Because of this requirement, most people choose to have their cholesterol test done in the morning.
During and after
A cholesterol test is a fairly simple procedure. It involves drawing blood from a vein and is performed in the same way as most other blood tests.
Prior to drawing blood, a technician will examine the arm to locate a good vein and clean the area with antiseptic. They will then wrap a band around the arm, near where the puncture site will be, to help the vein fill with blood.
The technician will then insert a needle into the vein and blood will collect in a vial. The band will be removed while the needle is still in place. After enough blood is collected, the technician will remove the needle and hold a cotton swab on the site to stop the bleeding. The area may be covered with a small bandage.
After the test, there are no special considerations. Most people are able to go about their normal day immediately following a cholesterol test and can drive themselves home. In very rare cases, the test site may become infected, but this is extremely unusual.
The results of the test determine whether the cholesterol levels in the person’s blood are healthy.

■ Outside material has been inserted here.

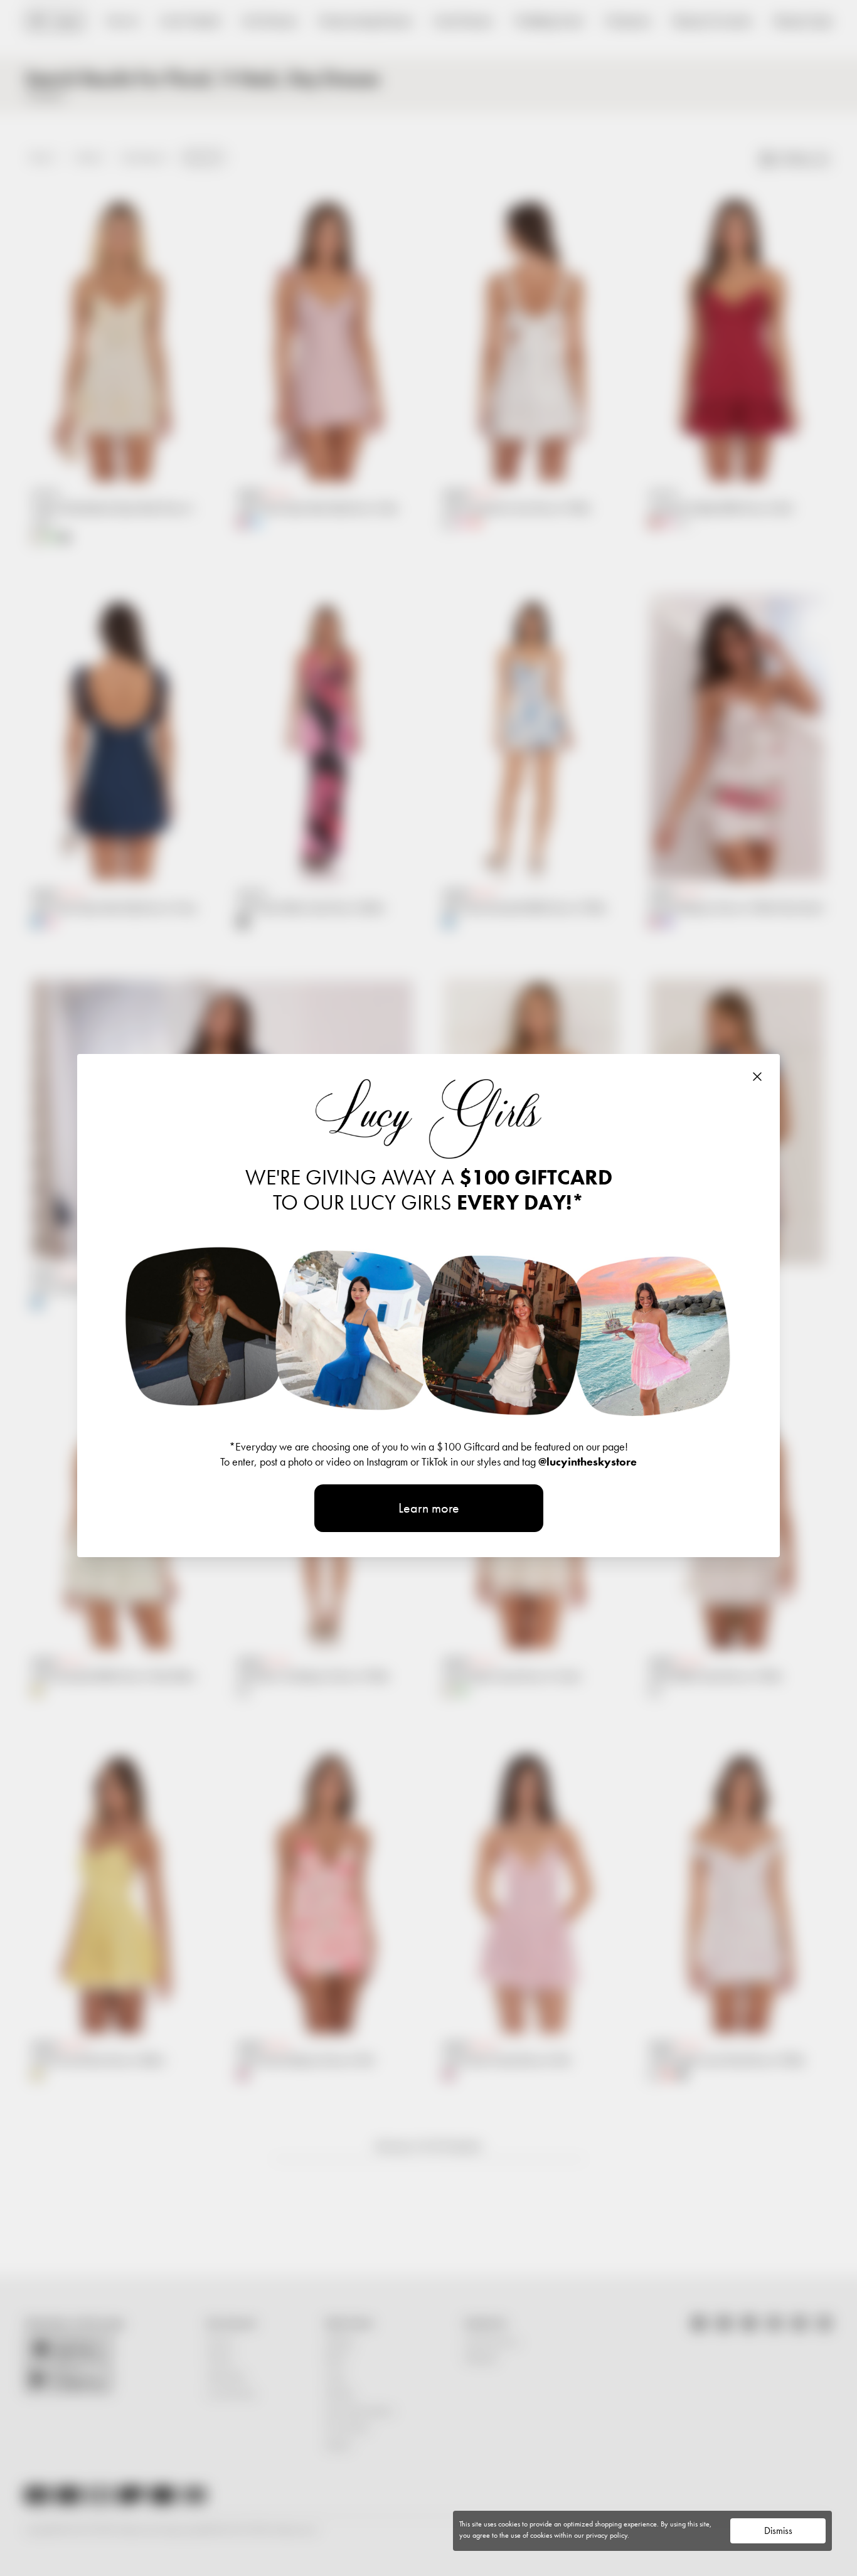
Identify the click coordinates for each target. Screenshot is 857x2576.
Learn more (428, 1508)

The results will be broken down into several categories by the type of fat. The results are measured in milligrams of cholesterol per deciliter of blood (mg/dL).
Total cholesterol levels
Having a result less than 200 mg/dL is considered good. Borderline high results range from 200-239 mg/dL. High cholesterol levels are considered to be any number over 240 mg/dL.
HDL cholesterol levels
With HDL, it is higher levels that are desirable. A result below 40 mg/dL is poor. A result between 40 and 59 mg/dL is better, while a reading of 60 mg/dL or higher is the best result.
LDL cholesterol levels
LDL cholesterol recommendations vary based on the health of an individual.
- People with heart disease or diabetes should aim for LDL levels below 70 mg/dL.
- Individuals with no heart disease but who are at higher risk for heart disease need to keep levels below 100 mg/dL.
- For people with no increased risk of heart disease, LDL levels between 100 and 129 mg/dL are near perfect.
- A reading from 130 to 159 mg/dL is considered borderline high for those with no heart disease and high for those where heart disease is present.
- A reading from 160 to 189 mg/dL is considered high for those without heart disease and very high for those with heart disease.
- A reading above 190 mg/dL is considered very high for all groups.
Triglyceride levels are considered desirable when below 150 mg/dL. Between 150 and 199 mg/dL is borderline high. Levels between 200 and 499 mg/dL are considered high. Any level above the upper end of this range is considered very high.
Having high cholesterol doesn’t automatically mean a person will develop heart disease. There are many ways to manage cholesterol levels and lower the risk for developing heart disease.
A doctor can recommend lifestyle changes and medications that can help manage and lower high cholesterol.
Lifestyle changes for high cholesterol include the following:
- getting enough exercise
- losing weight
- quitting smoking
- following a healthful diet
Sugars and carbohydrates increase triglyceride levels, so eating a healthful diet that is low in saturated fat and dietary cholesterol, low in sugar and carbohydrates and high in soluble fiber is recommended.
Doctors use medication to treat the cholesterol levels of the highest risk individuals. There are several types of drugs available that can help manage cholesterol levels. These drugs include statins, nicotinic acid, fibric acid, and cholesterol absorption inhibitors.
Those that need medication should still follow all lifestyle and dietary recommendations for lowering cholesterol. A combination of lifestyle changes and medication can normally lower cholesterol levels for most people.